[Tasks to carry out]
- 1) Using the Simons v. Hawley case report, explain why the plaintiff in error's brief argues that the original bill could not support an accounting for rents.
- 2) According to the Simons v. Hawley case report, on what date was the original bill in equity filed?
- 3) Translate this sentence from the Simons v. Hawley case report into Spanish: "No freehold is involved in an action for rents and profits where the title to real estate is not in question."

[Text provided]
>>>

Simons v. Hawley, 53 Ill. App. 287 (1894)

May 22, 1894 · Illinois Appellate Court
53 Ill. App. 287

John R. Simons v. Paul G. Hawley.

1. Limitations—Amendment Introducing New Cause of Action.—A bill in equity was filed May 8, 1871, seeking the correction of a sheriff’s deed and praying for the execution of a new deed to sixty acres of land. There was no claim for rents and profits that had accrued to the time it was filed or those to accrue. Afterward an amended bill was filed setting up such a claim and the answer was amended setting up the statute of limitations to all rents and profits accruing after within five years from the filing of the amended bill. It was held, that the complainants were barred from recovering rents and profits prior to five years immediately preceding the filing of the amended bill.

2. Bar—Recovery in Equity—When Not—Rents.—A recovery of possession under the proceedings in equity or law is not a bar to the recovery of rents, but theoretically a necessary step.

3. Master in Chancery—Reference Nunc Pro Tunc.—Where no order of reference has been in fact made, it is error for the court to validate the action of the master in taking testimony and making report in a case, without authority from the court, by dating back its decree of reference. If an order of reference had really been entered then the court could order it to be properly filed and dated nunc pro tunc.

4. Freehold—Rents and Profits.—No freehold is involved in an action for rents and profits where the title to real estate is not in question.

Memorandum.—Bill for an accounting for rents and profits. Error to the Circuit Court of Kendall County; the Hon. Clark W. Upton, Judge, presiding. Heard in this court at the December term, 1893.

Reversed and remanded.

Opinion filed May 22, 1894.

The opinion states the case.

*288Brief of Plaintiff in Error, Hopkins, Aldrich & Thatcher and Samuel J. Lumbard, Attorneys.

Plaintiff contended that not until an order of reference is entered in any cause has the master in chancery any right or authority to assume to hear evidence and determine any question in controversy. R. S., Chap. 22, Sec. 39; Preston v. Hodgen, 50 Ill. 56; Waters v. Waters, 132 Ill. 483; Hughs v. Washington, 65 Ill. 245.

In the bill as originally filed there was no allegation that plaintiff in error was in possession of the land in controversy or receiving any income therefrom, and no allegation that the said land had any rental value whatever, and no prayer for an accounting was contained therein. If there is any proposition of chancery practice more clearly and positively established by the decision of our Supreme Court than any other proposition, it is that the complainant must recover, if at all, upon the allegations of his bill.

In Brockhausen v. Bochland et al., 137 Ill. 552, the Supreme Court, affirming the decision of this court, says: “ The rule that a complainant in equity must recover, if at all, on the case made by his bill, is elementary. It has been strictly enforced in this court whenever invoked. McKay v. Bissett et al., 5 Gilm. 499; Kellogg v. Moore, 97 Ill. 282, and case there cited.”

Proof without allegations is just as unavailing as allegations without proof. Quinn v. McMahon, 40 Ill. App. 60. So, under the original bill, it is clearly apparent that an amended bill not alleging, and the plaintiff in error expressly denying any new promise, and setting up the statute as a defense, the defendant in error could not call for an accounting back of July 1, 1880. The allegations of the amended answer must be taken to be true. Knapp v. Gass, 63 Ill. 492; Trout v. Emmons, 29 Ill. 433.

<<<

[Material supplied]
>>>

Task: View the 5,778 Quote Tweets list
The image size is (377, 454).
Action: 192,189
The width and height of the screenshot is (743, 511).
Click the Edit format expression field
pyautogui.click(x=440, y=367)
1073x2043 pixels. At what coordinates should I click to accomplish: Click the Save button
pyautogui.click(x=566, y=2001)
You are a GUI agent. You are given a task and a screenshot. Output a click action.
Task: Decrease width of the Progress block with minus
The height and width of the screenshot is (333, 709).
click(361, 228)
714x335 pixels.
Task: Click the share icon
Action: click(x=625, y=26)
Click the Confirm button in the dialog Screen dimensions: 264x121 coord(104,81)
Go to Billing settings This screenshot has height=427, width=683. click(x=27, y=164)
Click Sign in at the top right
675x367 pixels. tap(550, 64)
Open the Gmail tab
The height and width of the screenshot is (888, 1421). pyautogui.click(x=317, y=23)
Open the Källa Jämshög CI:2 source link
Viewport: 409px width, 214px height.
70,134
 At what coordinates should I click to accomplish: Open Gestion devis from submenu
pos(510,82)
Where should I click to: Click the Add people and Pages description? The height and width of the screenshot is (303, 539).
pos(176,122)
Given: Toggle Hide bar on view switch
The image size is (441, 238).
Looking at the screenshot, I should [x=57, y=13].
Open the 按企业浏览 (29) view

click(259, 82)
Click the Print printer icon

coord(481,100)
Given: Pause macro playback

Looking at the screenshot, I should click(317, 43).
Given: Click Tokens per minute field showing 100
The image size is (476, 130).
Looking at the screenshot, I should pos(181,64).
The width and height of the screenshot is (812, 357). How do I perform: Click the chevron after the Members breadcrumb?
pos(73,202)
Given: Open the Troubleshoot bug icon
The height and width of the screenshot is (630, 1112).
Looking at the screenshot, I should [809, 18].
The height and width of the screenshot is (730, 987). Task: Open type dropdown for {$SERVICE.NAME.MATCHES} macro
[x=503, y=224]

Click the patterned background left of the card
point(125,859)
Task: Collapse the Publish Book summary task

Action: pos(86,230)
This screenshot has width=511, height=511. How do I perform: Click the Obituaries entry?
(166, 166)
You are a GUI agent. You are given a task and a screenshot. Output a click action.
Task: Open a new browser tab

<<<

[Exercise solutions]
- 1) The original bill did not allege that the plaintiff in error possessed the land or received income from it. It did not allege that the land had any rental value, and it did not ask for an accounting. Under established chancery practice, a complainant must recover, if at all, on the allegations of his bill.

- 2) May 8, 1871.

- 3) No está en juego ningún derecho de dominio pleno en una acción por rentas y frutos cuando no se discute el título de propiedad del inmueble.